== HOW TO COMPLETE THIS TASK ==
Although the data below contains pictures, output only the lines between those holding "Donate (18, 109)" and "Shipping (76, 525)", inclusive, exactly and without those pictures.

[Opening DATA FOR THIS TASK section]

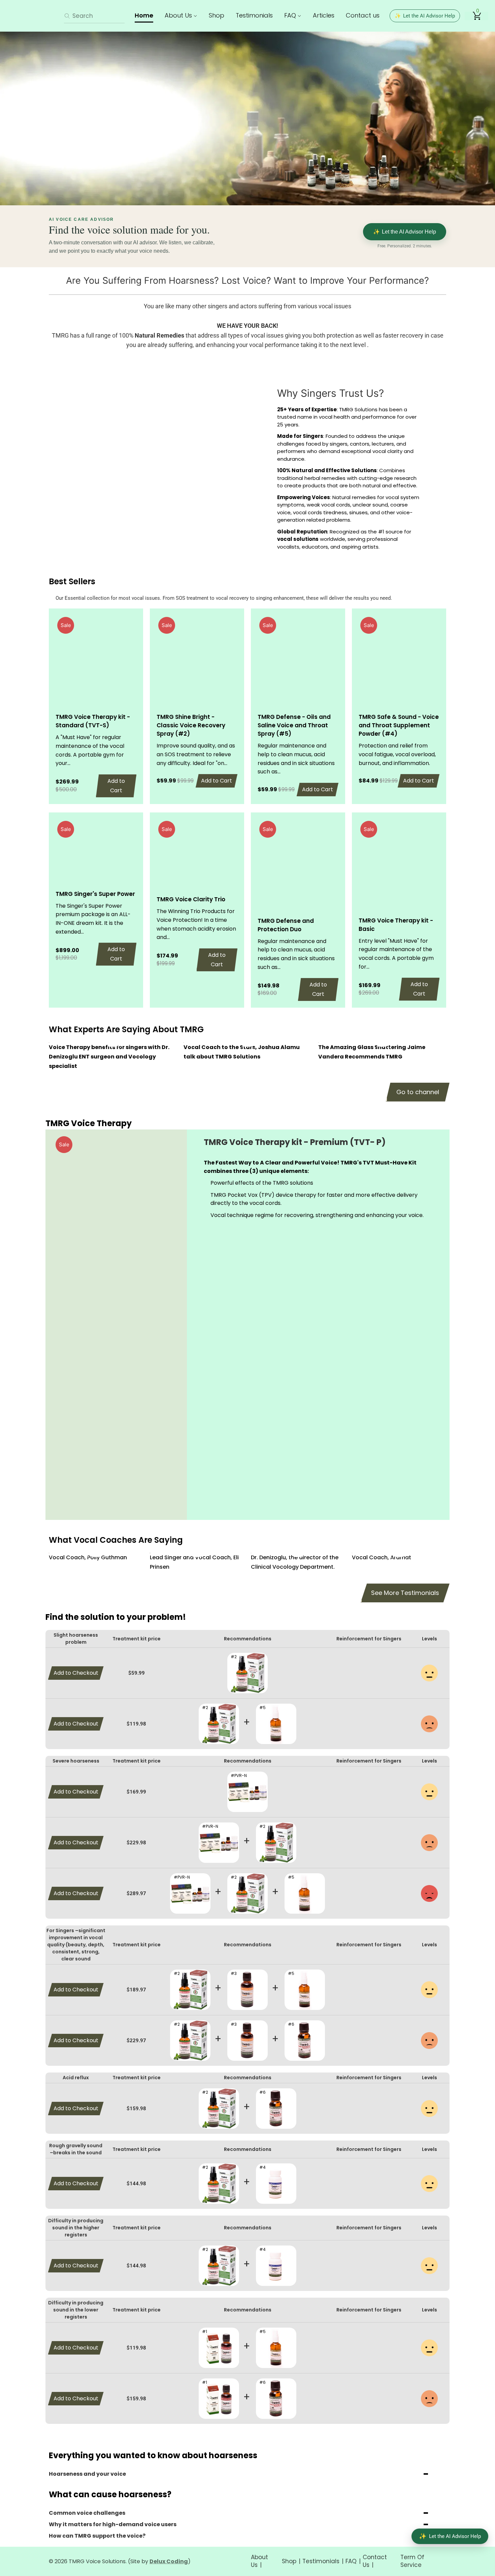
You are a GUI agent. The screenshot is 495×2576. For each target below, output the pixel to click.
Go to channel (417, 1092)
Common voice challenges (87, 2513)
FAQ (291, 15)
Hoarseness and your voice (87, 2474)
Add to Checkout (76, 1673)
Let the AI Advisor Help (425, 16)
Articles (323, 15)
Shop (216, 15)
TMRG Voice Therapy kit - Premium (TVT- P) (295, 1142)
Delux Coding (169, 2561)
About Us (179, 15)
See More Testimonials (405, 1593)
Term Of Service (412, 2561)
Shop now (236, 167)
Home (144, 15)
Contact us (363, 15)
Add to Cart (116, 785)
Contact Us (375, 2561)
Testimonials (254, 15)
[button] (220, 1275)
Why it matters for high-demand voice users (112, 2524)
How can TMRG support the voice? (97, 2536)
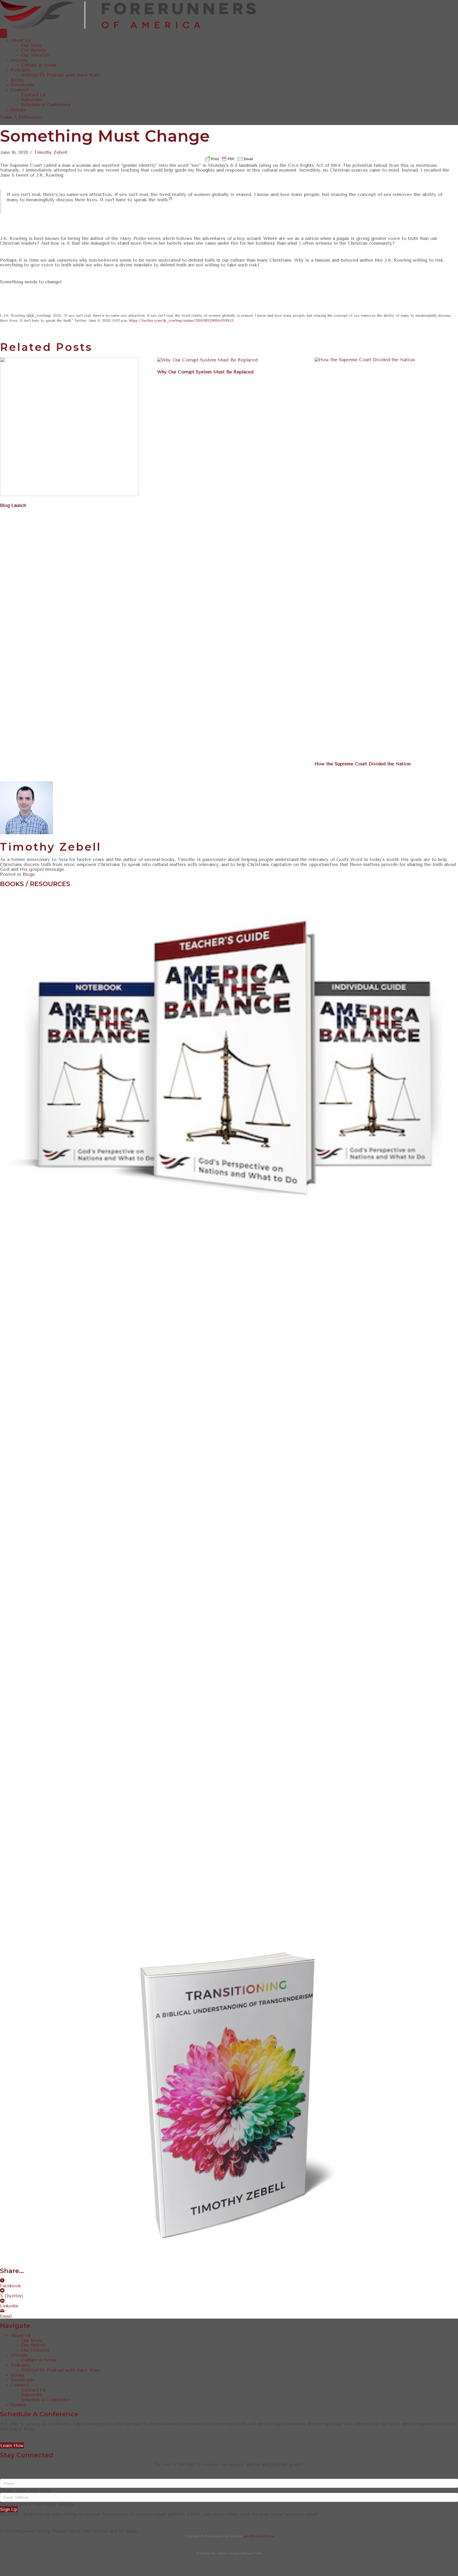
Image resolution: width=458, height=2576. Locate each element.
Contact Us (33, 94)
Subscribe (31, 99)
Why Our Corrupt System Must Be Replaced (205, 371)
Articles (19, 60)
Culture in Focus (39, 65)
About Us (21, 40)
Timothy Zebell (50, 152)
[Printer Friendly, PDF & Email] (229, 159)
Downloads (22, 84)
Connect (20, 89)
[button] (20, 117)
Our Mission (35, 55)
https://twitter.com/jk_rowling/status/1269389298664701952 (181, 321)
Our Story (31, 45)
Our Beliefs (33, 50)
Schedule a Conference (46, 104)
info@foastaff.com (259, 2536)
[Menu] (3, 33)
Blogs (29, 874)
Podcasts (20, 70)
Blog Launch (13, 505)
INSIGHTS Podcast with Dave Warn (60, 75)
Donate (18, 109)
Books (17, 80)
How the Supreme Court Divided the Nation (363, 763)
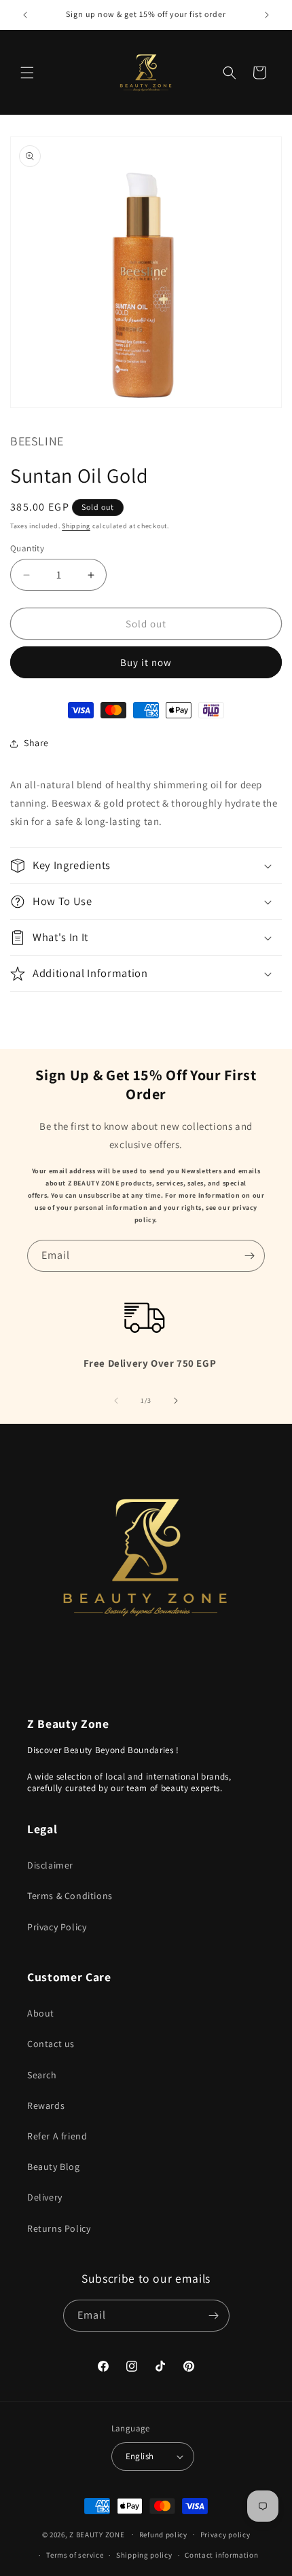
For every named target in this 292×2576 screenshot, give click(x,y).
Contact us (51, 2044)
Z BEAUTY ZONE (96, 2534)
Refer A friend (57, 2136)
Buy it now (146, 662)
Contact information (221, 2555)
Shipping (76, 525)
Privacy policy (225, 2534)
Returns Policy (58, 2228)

[Closing DATA FOR THIS TASK section]
[Opening DATA FOR THIS TASK section]

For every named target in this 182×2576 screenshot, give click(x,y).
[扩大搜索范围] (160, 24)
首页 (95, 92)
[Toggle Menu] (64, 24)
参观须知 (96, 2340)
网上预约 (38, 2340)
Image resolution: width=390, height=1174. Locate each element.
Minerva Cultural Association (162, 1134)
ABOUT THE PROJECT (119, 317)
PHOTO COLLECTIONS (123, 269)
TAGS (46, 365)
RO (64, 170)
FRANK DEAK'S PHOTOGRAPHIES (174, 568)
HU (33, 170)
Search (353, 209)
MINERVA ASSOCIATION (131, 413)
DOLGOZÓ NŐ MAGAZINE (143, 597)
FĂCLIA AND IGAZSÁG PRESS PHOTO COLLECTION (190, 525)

[Closing DATA FOR THIS TASK section]
[Opening DATA FOR THIS TASK section]

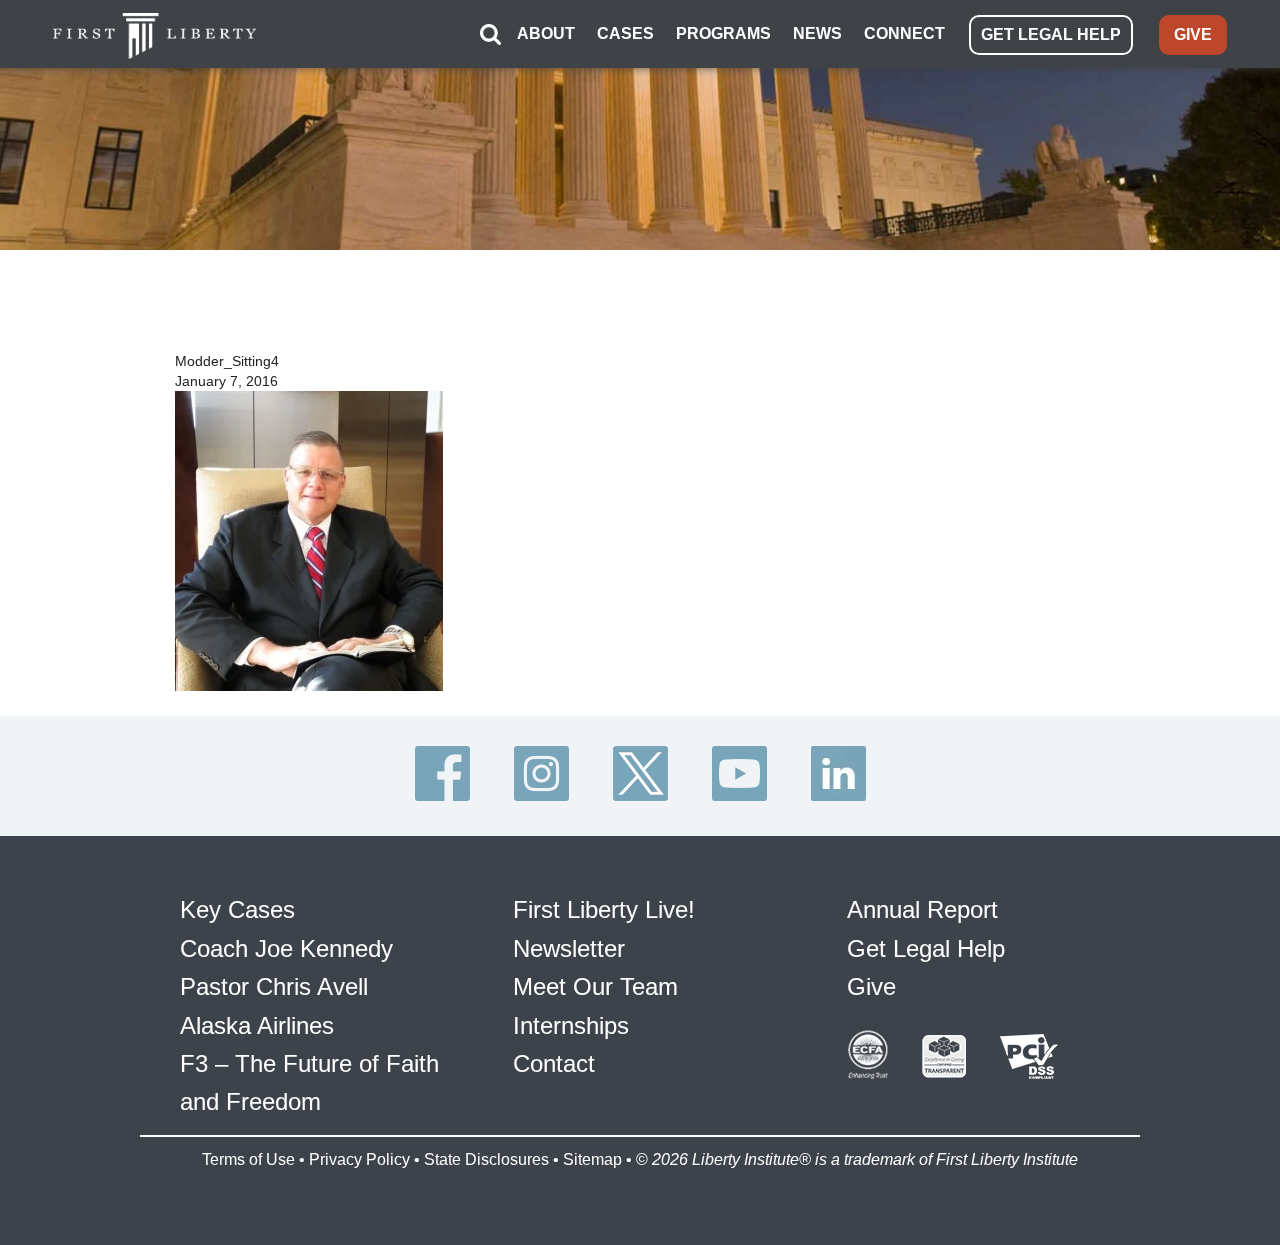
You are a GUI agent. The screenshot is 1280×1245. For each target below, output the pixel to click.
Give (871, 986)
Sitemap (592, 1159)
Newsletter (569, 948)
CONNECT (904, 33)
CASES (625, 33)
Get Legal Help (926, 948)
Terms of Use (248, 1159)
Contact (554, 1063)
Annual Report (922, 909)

[Closing DATA FOR THIS TASK section]

== RESULT BELOW ==
Donate (18, 109)
Books (17, 80)
How the Supreme Court Divided the Nation (363, 763)
For every named target in this 292×2576 screenshot, give click(x,y).
Contact us (51, 2044)
Z BEAUTY ZONE (96, 2534)
Refer A friend (57, 2136)
Buy it now (146, 662)
Contact information (221, 2555)
Shipping (76, 525)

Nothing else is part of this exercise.